Les « Luxleaks » et la notion de « lanceur d’alerte » de nouveau devant la CEDH


Raphaël Halet au tribunal d'arrondissement de Luxembourg, en 2016. (photo Hervé Montaigu)

Raphaël Halet est-il un « lanceur d’alerte » ? La question a été au cœur mercredi d’une nouvelle audience devant la Cour européenne des droits de l’homme qui avait débouté en première instance ce Français condamné au Luxembourg pour avoir fait fuiter des documents dans le cadre du scandale d’évasion fiscale « Luxleaks ».

La Grande Chambre de la CEDH, formation suprême de la Cour, rendra sa décision d’ici à plusieurs mois. « Nous sommes ici pour entendre la cause d’un lanceur d’alerte », a lancé d’emblée Me Christophe Meyer, l’avocat de M. Halet, qui s’était vu refuser ce statut par la justice du Grand-Duché.

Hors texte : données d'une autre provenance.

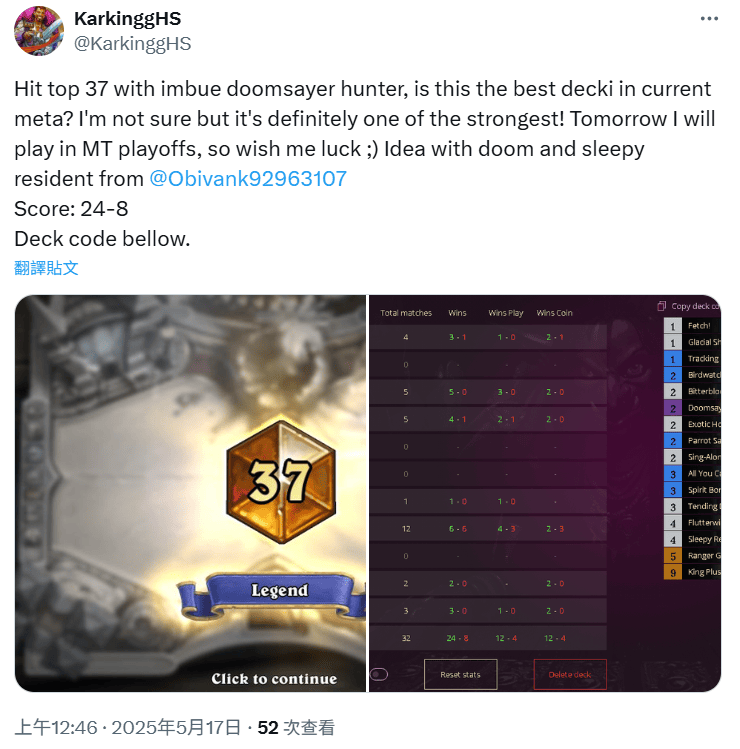Select the King Plush 9-cost icon
740x749 pixels.
point(672,572)
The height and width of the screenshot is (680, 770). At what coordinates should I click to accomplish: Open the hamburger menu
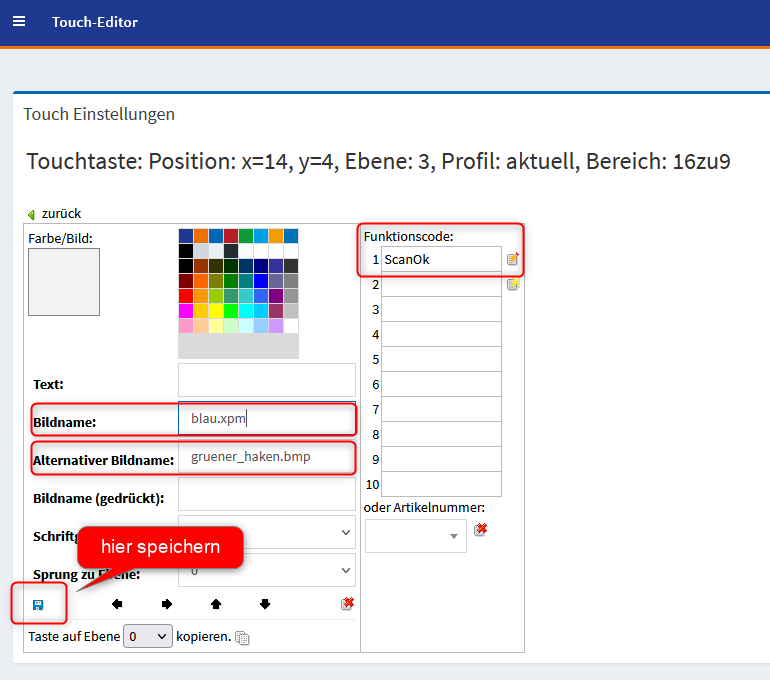[x=18, y=21]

Ce Français, qui était employé par le cabinet de conseil luxembourgeois PricewaterhouseCoopers (PwC), avait communiqué fin 2012 à un journaliste 16 documents utilisés dans un reportage de l’émission française « Cash Investigation » diffusée en 2013 sur France 2.

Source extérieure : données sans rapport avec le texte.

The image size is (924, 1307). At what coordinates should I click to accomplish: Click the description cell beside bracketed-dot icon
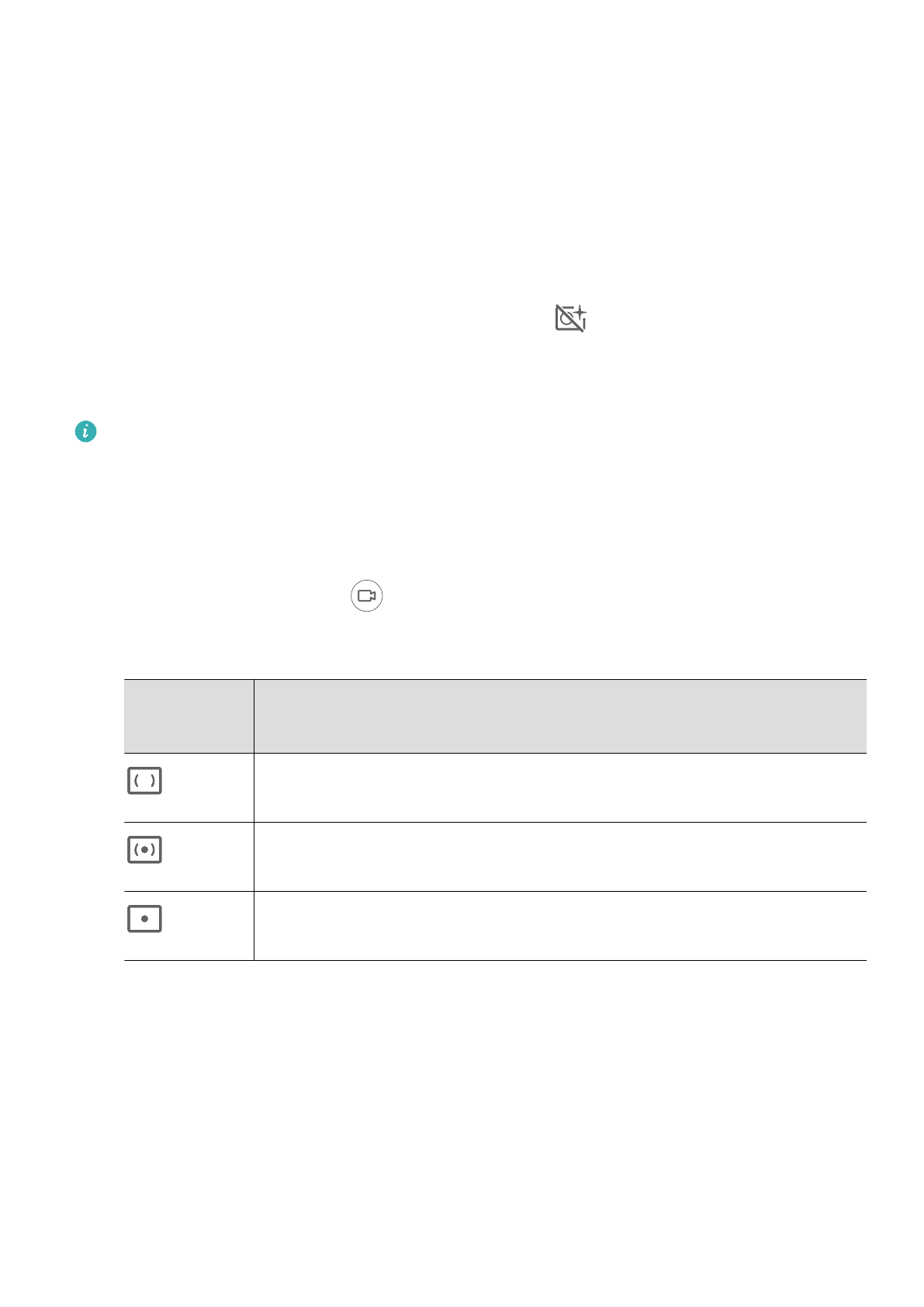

Il entendait dénoncer les « rescrits fiscaux », pratique qui permettait à de nombreuses multinationales de bénéficier de conditions très avantageuses accordées par le fisc luxembourgeois, a rappelé le conseil.

Avant lui, un autre informateur, également employé de PwC, avait copié 45.000 pages de documents confidentiels en 2010, remis au journaliste.

À la suite d’une plainte de PwC, le premier informateur et le journaliste avaient été jugés, puis acquittés par la justice luxembourgeoise. Raphaël Halet, lui, avait été condamné à 1.000 euros d’amende.

En mai dernier, la CEDH, saisie par M. Halet, avait donné raison aux juges du Grand-Duché, estimant qu’ils avaient ménagé « un juste équilibre » entre les droits de PwC et la liberté d’expression du requérant. Celui-ci avait demandé à plaider une nouvelle fois sa cause devant la juridiction européenne.

Il y a dans ce dossier une « énorme survalorisation » d’un intérêt privé, celui du cabinet, au détriment de « l’intérêt du public », a estimé son avocat Me Meyer, selon lequel le scandale « Luxleaks » aurait été « impossible sans l’accès aux informations du requérant ».

Il a insisté sur le rôle « devenu essentiel » des lanceurs d’alerte face aux « intérêts privés lorsqu’ils deviennent égoïstes ou rapaces », a-t-il encore souligné.